Monday 4 July 2016

Lessons learned from marketing with a guest webinar

As part of marketing and self-promotion I took the opportunity to run a webinar. This was part of a series that a tools vendor runs (They hold one or two webinars a month, since they have a bigger mailing list than I do, it was a good opportunity to get my name/face/attitude/brand out there to more people).

I've presented webinars for other companies before, this was the first one that was paid for - the money doesn't cover the time to prep the webinar but it was better than nothing. I've been asked to present 'paid' webinars before but previously the recording has always been behind a pay wall. I figure if it is going behind a pay wall then its going to be my paywall. The recording for this webinar is behind free registration wall - which I'm comfortable with.

I'm becoming more sales and marketing savvy so I negotiated some additional marketing requirements. The contract had to be amended to include these so I assume they don't normally do this.

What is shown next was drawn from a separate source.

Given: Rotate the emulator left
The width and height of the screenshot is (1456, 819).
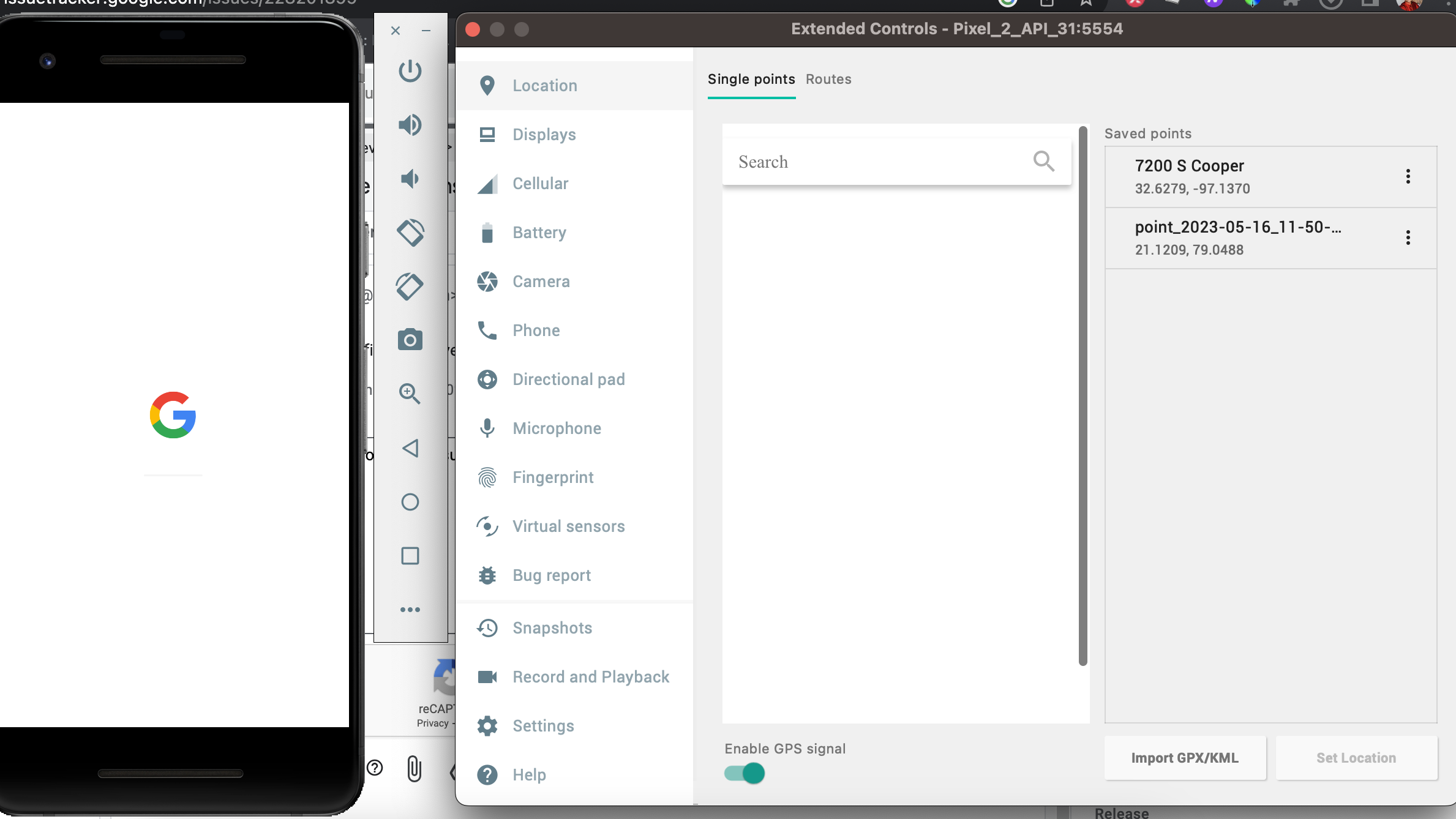Looking at the screenshot, I should pos(410,233).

I made sure that we had in writing, an agreement that:

  • I would receive a recording of the webinar and I could use it in my own marketing (they originally wanted sole copyright of the recording)
  • I would receive a list of the emails for the people who registered for the webinar
  • I was allowed to send an email to everyone who registered, after the webinar with a link to sign up for my own mailing list
  • I was allowed to include upsell links to discounted products in the email and during the webinar

The webinar was run through on24, which is a good, but expensive webinar software. To present the webinar we had to use the phone line. I normally use a mic connected to my PC which has great sound quality. I was a little concerned about the audio quality over the phone, but it was their request so I went along with it.

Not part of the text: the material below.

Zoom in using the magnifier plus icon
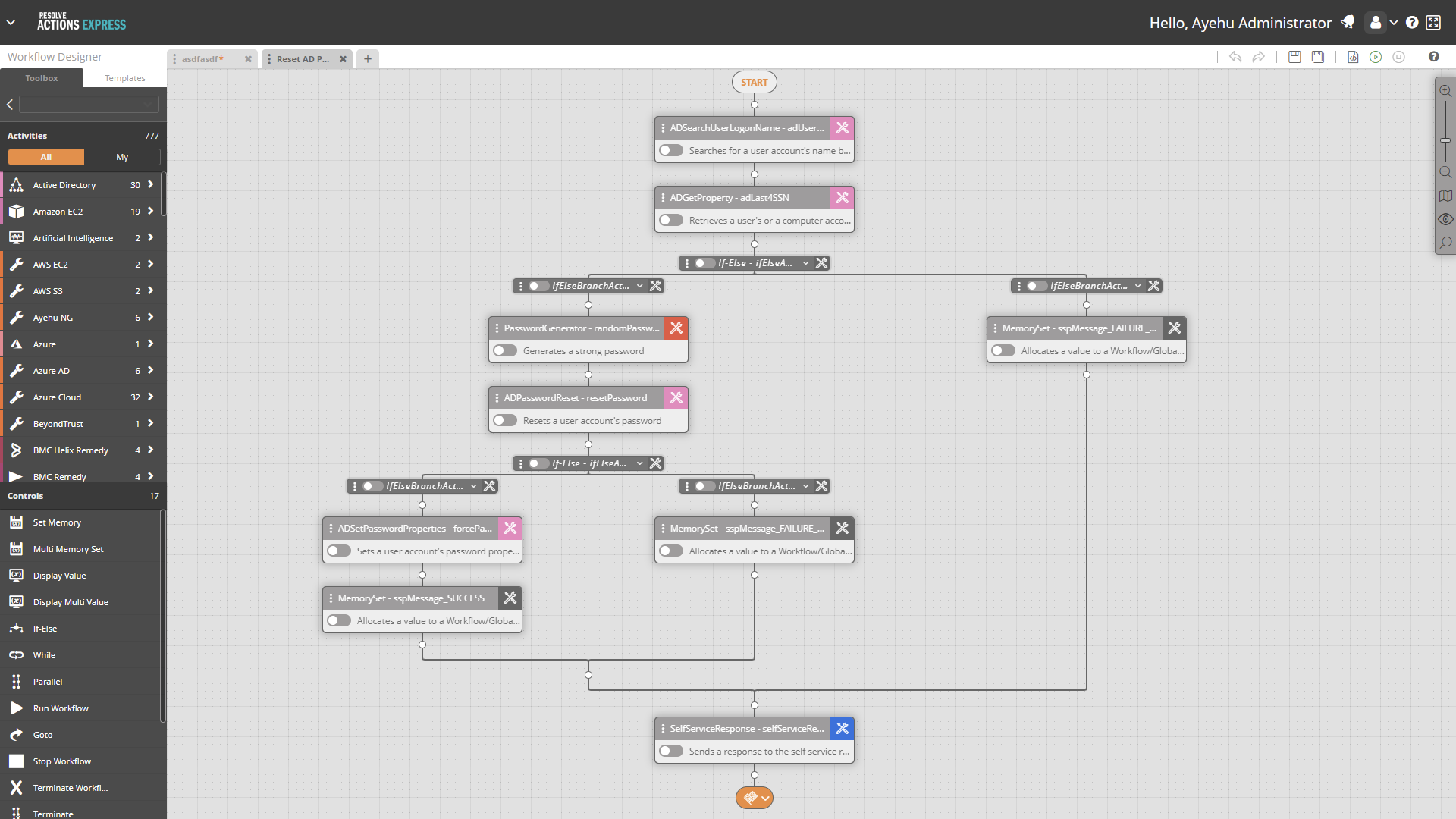 click(1446, 89)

As part of the webinar I made sure that I recorded it locally on my irig mic, and also recorded a webcam session from my laptop. So I could later splice these together and create a 'high quality' replay of the webinar live stream. I created this by editing in Camtasia Studio on Windows.

For my email marketing I use Mailchimp. But Mailchimp doesn't like sending bulk emails to people who haven't double opted in. Neither do I. So I needed to find a bulk mail tool.

I don't trust email applications that would sendout bulk emails with bcc, I've received too many emails from agencies where my email address has bled out to other particpants through the agencies inability to use the email software properly - I didnt' want to take the risk of doing that.

After looking at a whole bunch, I found that Mozilla Thunderbird has a MailMerge plugin. That would allow me to setup the email list as a csv, and iterate over each email address sending an email using the MailMerge.

After a few test runs to my gmail account using 'plus' addressing. I clicked 'send' onthe mail merge that would iterate out over 1000+ emails.

In the MailMerge (https://addons.mozilla.org/en-GB/thunderbird/addon/mail-merge/) I used 'send later' so that I could review the emails before sending and could start and stop the email sending by using the "Send Unsent Messages" feature. 

After sending 600 or so emails, my web host blocked my IP address. I couldn't send emails, nor could I access my web site. I had to phone them to unblock my IP Address. But I still have 600 or so emails to send out.

I started up my trusty VPN and every 100 emails I stopped the mail client, changed VPN to a different IP address, and then re-started the email sending.